(Stored data)

* * * * *

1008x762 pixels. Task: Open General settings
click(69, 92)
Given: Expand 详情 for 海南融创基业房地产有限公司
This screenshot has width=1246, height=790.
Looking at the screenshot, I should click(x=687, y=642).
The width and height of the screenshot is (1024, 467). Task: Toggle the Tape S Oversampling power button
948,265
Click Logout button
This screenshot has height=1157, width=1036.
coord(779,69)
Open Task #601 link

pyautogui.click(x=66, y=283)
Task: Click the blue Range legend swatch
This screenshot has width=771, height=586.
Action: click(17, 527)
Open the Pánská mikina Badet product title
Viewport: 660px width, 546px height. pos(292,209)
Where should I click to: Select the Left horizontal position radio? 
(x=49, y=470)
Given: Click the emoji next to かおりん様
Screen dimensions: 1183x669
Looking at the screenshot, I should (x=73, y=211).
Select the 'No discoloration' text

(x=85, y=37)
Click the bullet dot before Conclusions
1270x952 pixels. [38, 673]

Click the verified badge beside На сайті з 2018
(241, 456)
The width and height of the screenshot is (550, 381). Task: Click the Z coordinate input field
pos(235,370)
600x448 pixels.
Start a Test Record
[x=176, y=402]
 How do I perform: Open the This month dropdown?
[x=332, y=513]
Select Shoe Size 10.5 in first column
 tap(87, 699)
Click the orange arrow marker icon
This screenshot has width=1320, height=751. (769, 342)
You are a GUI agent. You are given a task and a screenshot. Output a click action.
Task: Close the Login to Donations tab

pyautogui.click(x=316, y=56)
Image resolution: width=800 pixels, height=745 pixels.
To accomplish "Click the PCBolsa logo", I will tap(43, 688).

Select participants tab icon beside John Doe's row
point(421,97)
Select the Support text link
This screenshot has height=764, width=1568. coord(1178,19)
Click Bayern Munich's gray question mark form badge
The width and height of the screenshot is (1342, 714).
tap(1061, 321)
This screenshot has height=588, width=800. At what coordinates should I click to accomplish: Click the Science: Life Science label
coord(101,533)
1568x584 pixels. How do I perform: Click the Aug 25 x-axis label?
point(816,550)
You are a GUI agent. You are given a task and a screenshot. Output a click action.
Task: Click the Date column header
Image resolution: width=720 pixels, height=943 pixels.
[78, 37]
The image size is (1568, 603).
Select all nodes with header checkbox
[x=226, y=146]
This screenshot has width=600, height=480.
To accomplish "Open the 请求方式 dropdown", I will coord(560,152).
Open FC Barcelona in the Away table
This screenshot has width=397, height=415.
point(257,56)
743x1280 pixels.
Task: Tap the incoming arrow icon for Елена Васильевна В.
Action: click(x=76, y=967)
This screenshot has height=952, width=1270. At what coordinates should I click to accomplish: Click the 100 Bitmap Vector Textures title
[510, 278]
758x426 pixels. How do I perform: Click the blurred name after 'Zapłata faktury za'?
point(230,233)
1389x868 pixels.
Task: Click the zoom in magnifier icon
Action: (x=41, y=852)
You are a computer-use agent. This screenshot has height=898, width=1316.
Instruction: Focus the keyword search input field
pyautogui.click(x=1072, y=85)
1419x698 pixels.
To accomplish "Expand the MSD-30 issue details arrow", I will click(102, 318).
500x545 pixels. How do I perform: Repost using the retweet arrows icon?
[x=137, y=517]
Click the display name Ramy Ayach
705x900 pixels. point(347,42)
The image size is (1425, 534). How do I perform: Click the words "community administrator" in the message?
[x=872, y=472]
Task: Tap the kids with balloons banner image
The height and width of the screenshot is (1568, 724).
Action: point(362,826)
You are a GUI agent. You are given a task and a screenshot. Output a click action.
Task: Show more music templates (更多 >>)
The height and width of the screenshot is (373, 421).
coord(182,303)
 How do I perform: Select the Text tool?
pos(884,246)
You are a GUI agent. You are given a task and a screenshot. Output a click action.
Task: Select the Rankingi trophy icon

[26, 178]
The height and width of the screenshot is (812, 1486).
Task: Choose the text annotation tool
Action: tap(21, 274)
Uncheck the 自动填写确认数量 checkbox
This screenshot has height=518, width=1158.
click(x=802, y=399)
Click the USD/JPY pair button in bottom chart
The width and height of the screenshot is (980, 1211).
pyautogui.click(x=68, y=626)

* * * * *

From the records above, transcribe without alteration every line from the one with "This screenshot has height=588, width=800." to the one with "This screenshot has width=600, height=480.", inclusive.

• **OUTPUT BELOW**:
This screenshot has height=588, width=800. At what coordinates should I click to accomplish: Click the Science: Life Science label
coord(101,533)
1568x584 pixels. How do I perform: Click the Aug 25 x-axis label?
point(816,550)
You are a GUI agent. You are given a task and a screenshot. Output a click action.
Task: Click the Date column header
Image resolution: width=720 pixels, height=943 pixels.
[78, 37]
The image size is (1568, 603).
Select all nodes with header checkbox
[x=226, y=146]
This screenshot has width=600, height=480.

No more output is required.